**QUOTED TEXT**
=======
Lens wise--it seems to me that there's too much worry about what the camera company might do; I say just BUY a whole kit,*from ANY brand*, and use it, and stop worrying what the company might or might not do. Lenses last for 15,20 years most of the time. I have 15+ year-old Nikon AF lenses now...still working...I suspect the better lenses from Sony will last as long, and the best-quality Sony/Zeiss lenses ought to last 20+ years. I think you need to worry less about the camera-maker, and more about what you can buy right now, and let the future take care of itself. It's easy to get wrapped up in analysis: paralysis by over-analysis. Might be time to stop the marginal utility analysis/rational consumer behavior and just buy a kit and start enjoying it. Best of luck to you!


----------



## PropilotBW (Aug 17, 2015)

Great post^^^


----------



## beagle100 (Aug 17, 2015)

yes, don't worry be happy

I use both DSLR and mirrorless




Untitled by c w, on Flickr


----------



## thereyougo! (Aug 21, 2015)

Digital photography is great.  It enables you to see what you are shooting, but there are downsides.  I think that discussion so often get down to specifications.  There is a regular poster on another forum, who has been posting for two years saying he wants to get a camera to shoot landscapes.  He has posted 4,000 posts on the forum, not an image in all of those (which is of course his prerogative).  The closest he gets to posting an image are resolution charts and other technical charts.  He has spent so long dithering about the theoretical possibilities that he's lost the plot entirely on what photography is meant to be about.  

Go to some stores try out some cameras and see which one suits you best, in usability and in rendition.  Take an sd card with you, and take the images home and see which suits your style most.  To an extent, most digital images can be manipulated to create certain looks but individual makes sometimes have particular looks.  Don't look at charts, look at images you take and process.  

Different formats have different trade offs.  Generally APS-C has more flexibility than M3/4 but see what suits you.  It's no good picking one system then leaving it at home most of the time.  Pick something you will definitely shoot with...


----------



## Solarflare (Aug 26, 2015)

Hrr, hrr. Predictions are hard ... especially about the future. I honestly dont know whats coming. Will DSLRs die ? The doomsayers have so far been proven drastically wrong. Olympus said a while ago they could switch to full frame in the future because at least back then, MFT wasnt profitable for them. So will MFT go on ? I dont know.
=======
**RECORD EXTRACTS**

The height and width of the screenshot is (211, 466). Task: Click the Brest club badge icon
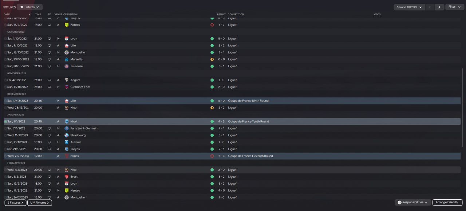point(67,177)
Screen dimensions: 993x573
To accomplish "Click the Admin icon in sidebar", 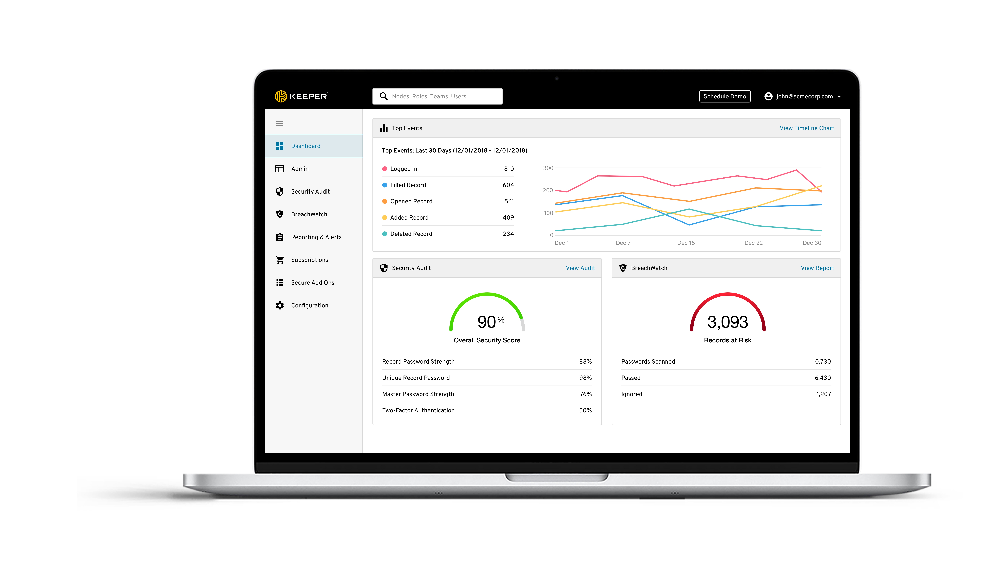I will (280, 168).
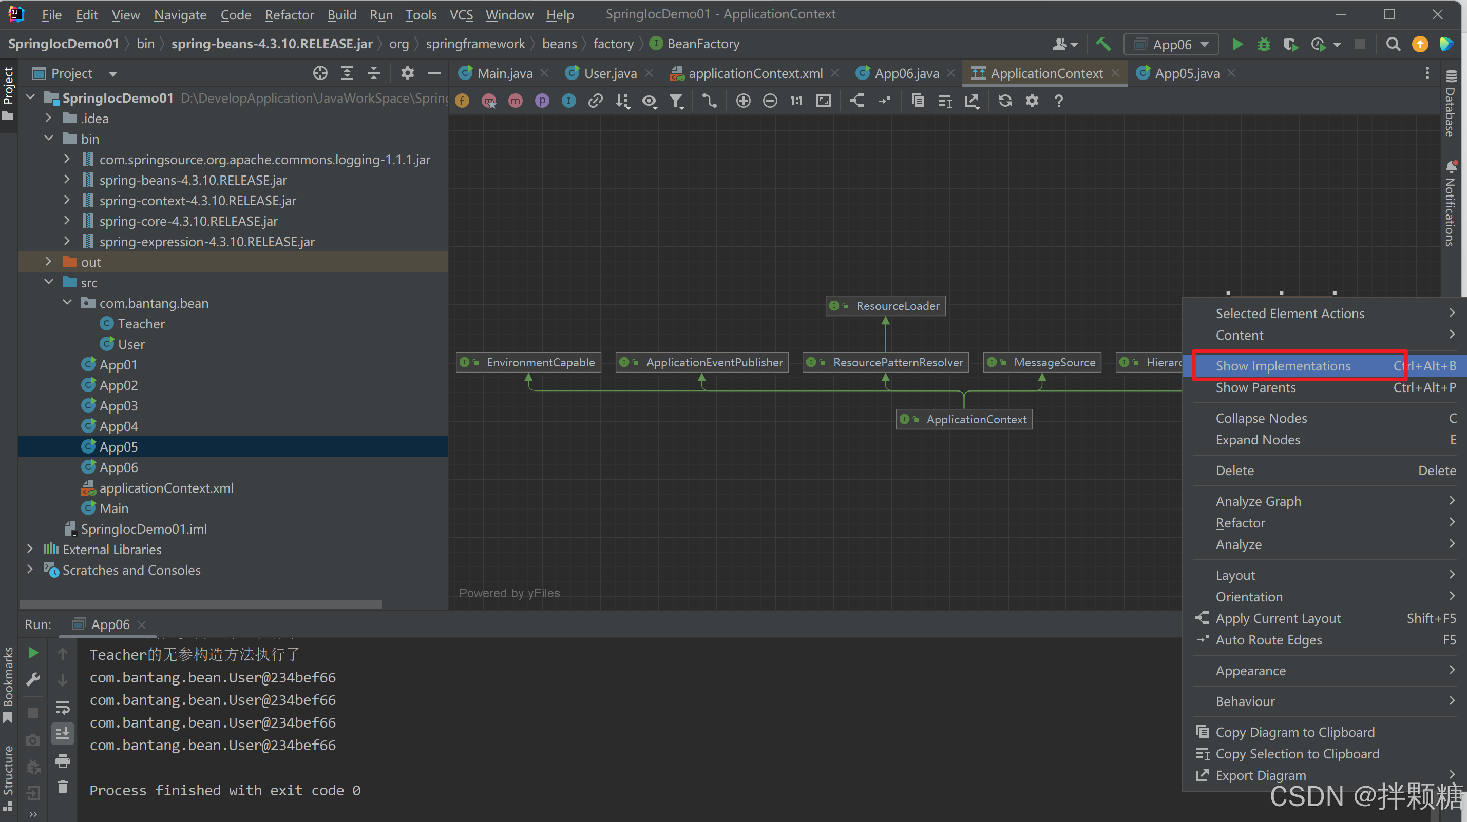Toggle Fields display in diagram toolbar
This screenshot has width=1467, height=822.
pyautogui.click(x=462, y=101)
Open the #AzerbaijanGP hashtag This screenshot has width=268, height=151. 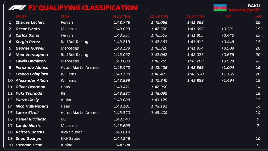pyautogui.click(x=244, y=10)
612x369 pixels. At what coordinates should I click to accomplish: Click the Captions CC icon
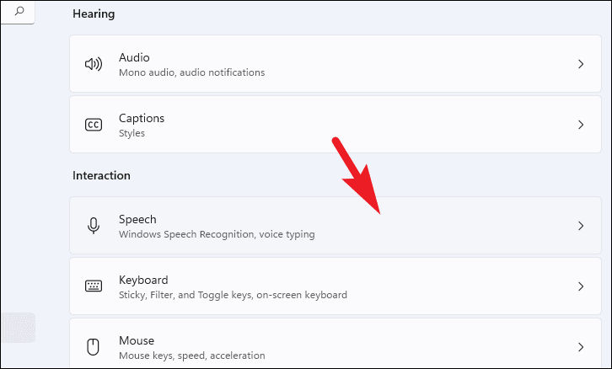[x=94, y=125]
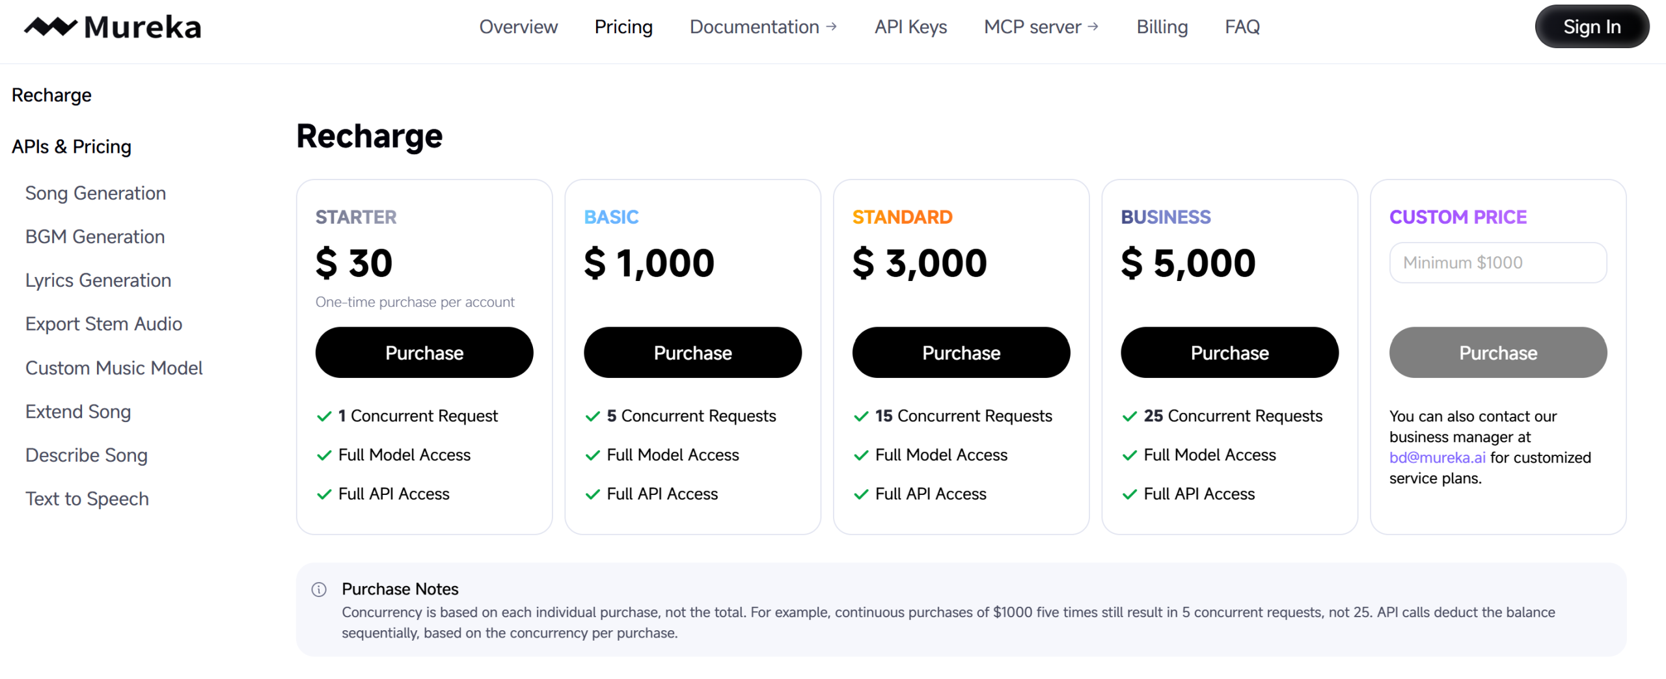
Task: Purchase the Business $5,000 plan
Action: 1229,353
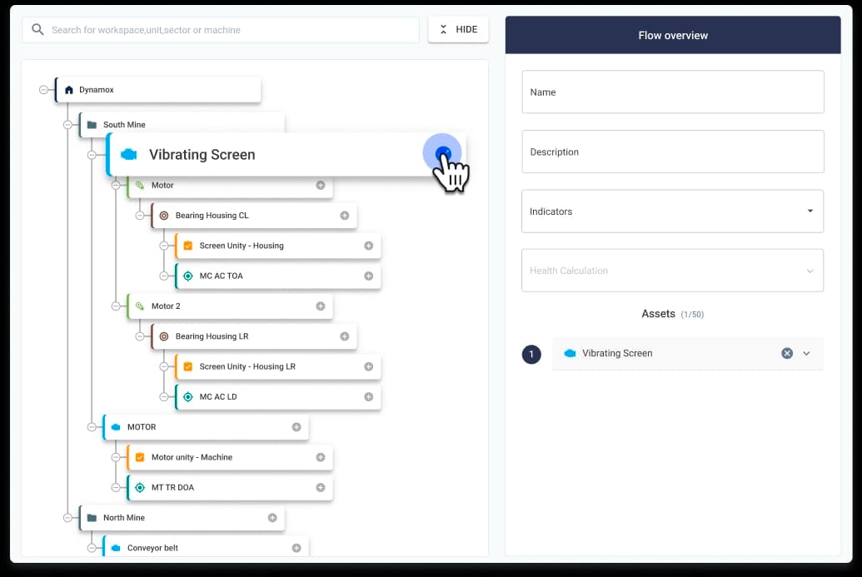862x577 pixels.
Task: Open the Indicators dropdown
Action: pyautogui.click(x=672, y=211)

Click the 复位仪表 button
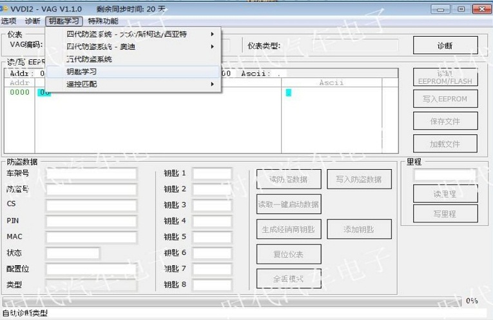tap(288, 254)
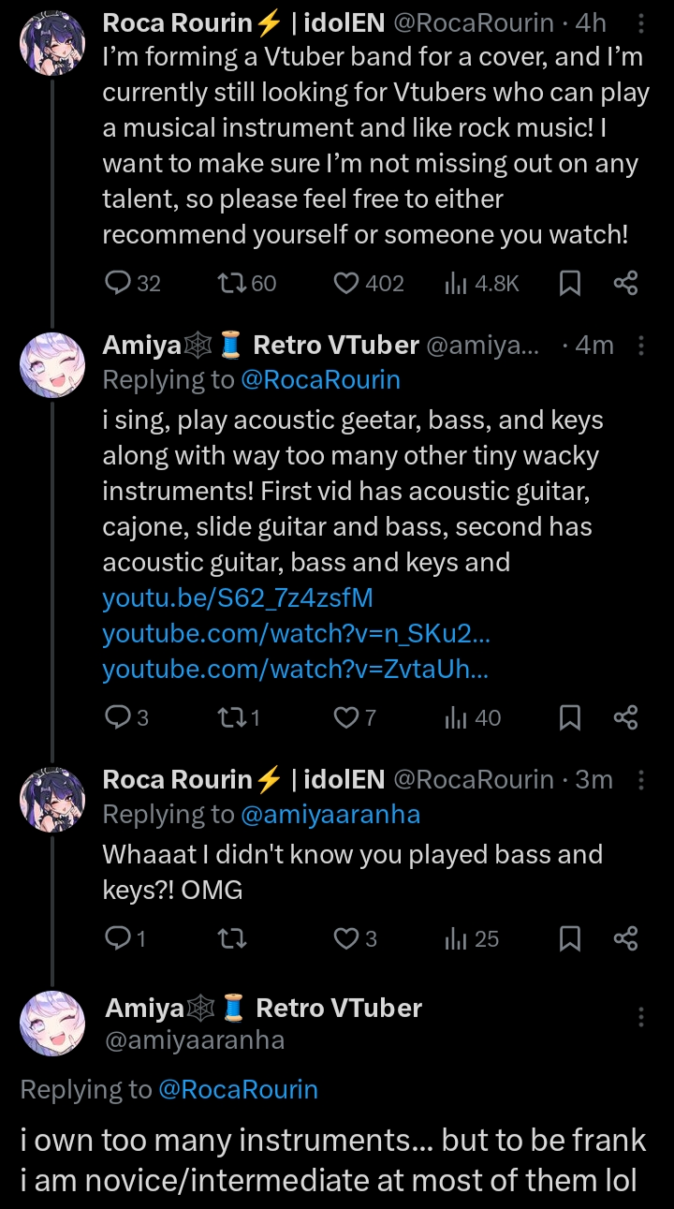Retweet Roca's 'Whaaat' reply
The width and height of the screenshot is (674, 1209).
[x=230, y=938]
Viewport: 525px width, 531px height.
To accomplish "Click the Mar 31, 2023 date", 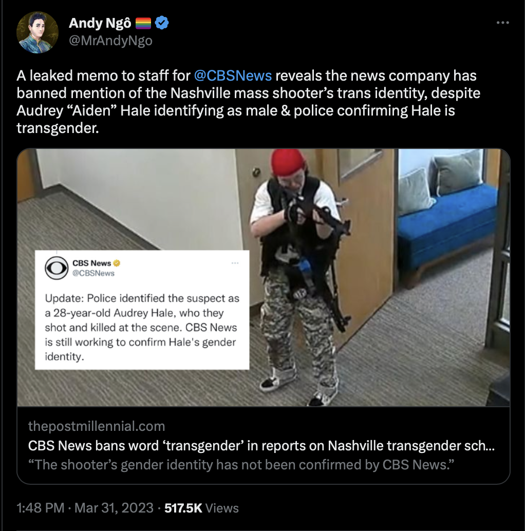I will coord(114,508).
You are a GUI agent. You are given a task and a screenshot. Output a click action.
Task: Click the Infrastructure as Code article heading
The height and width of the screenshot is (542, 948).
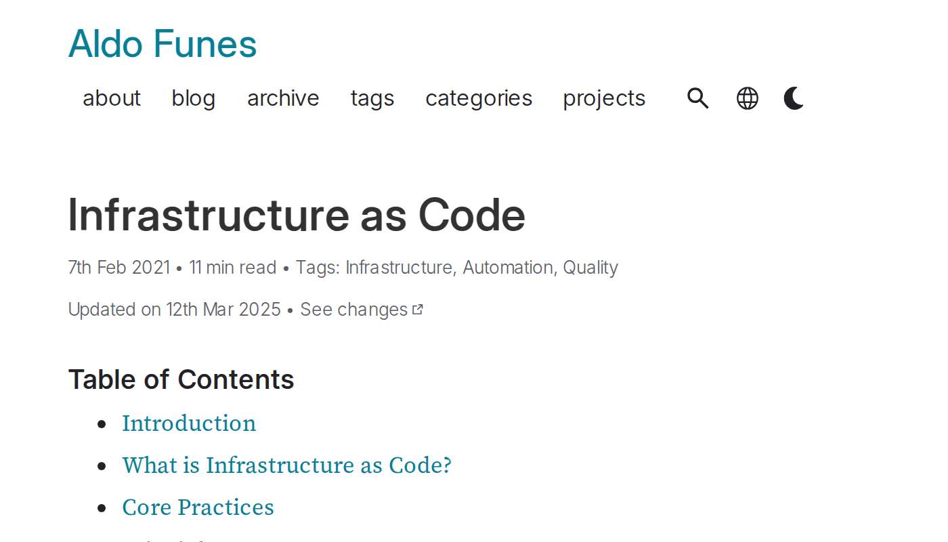pyautogui.click(x=296, y=215)
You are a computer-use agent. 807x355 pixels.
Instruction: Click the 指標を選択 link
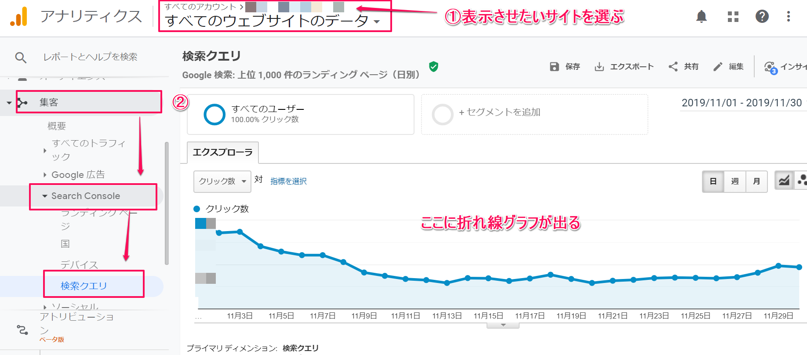point(288,181)
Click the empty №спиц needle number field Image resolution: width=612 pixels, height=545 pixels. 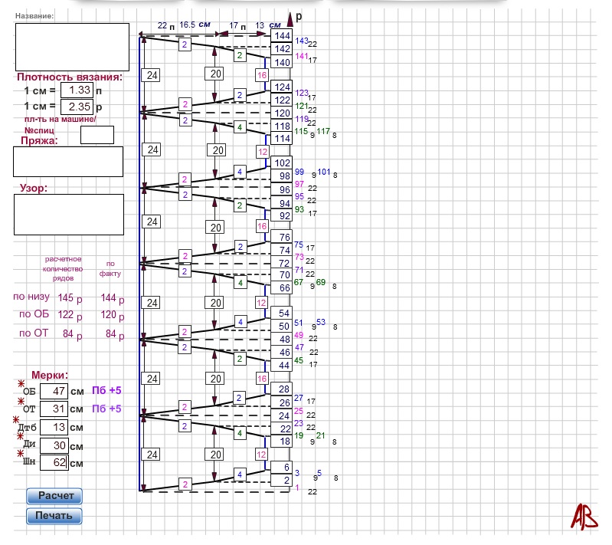(97, 135)
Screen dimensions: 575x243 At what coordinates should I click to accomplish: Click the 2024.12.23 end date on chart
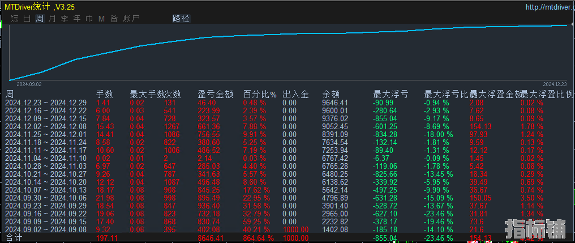(x=554, y=83)
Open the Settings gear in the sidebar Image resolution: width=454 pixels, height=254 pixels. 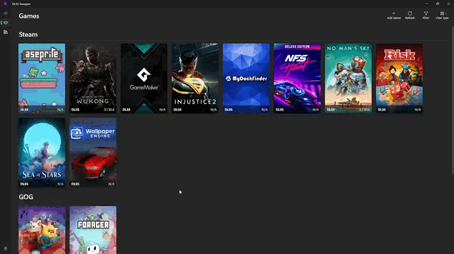click(5, 248)
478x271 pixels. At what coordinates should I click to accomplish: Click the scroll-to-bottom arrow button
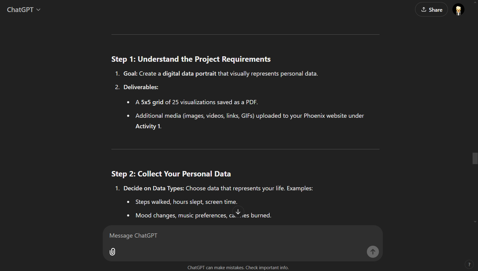point(238,212)
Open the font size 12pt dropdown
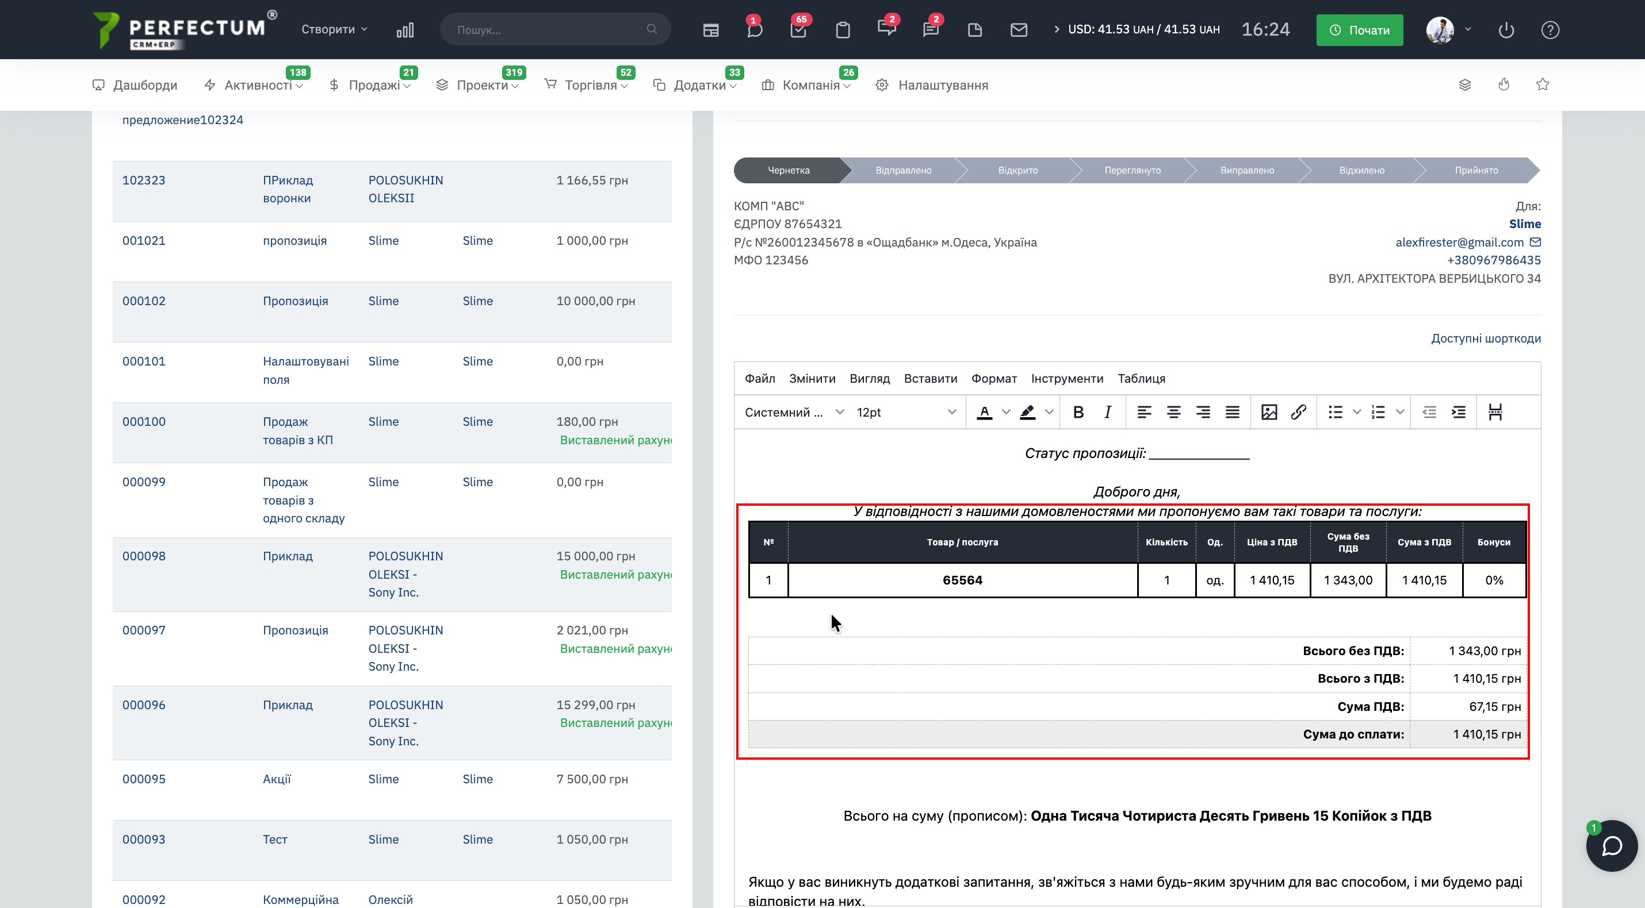Image resolution: width=1645 pixels, height=908 pixels. pyautogui.click(x=906, y=412)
=======
Answer each question from the camera forum thread in a few words.
(a) How old are the Nikon AF lenses that the first poster says are still working?
(b) How many posts has the regular poster on another forum made?
(c) Which company said it could switch to full frame in the future?
The entries are separate material and have nothing to do with the camera forum thread.

**CORRECT RESPONSE**
(a) More than 15 years old.
(b) 4,000.
(c) Olympus.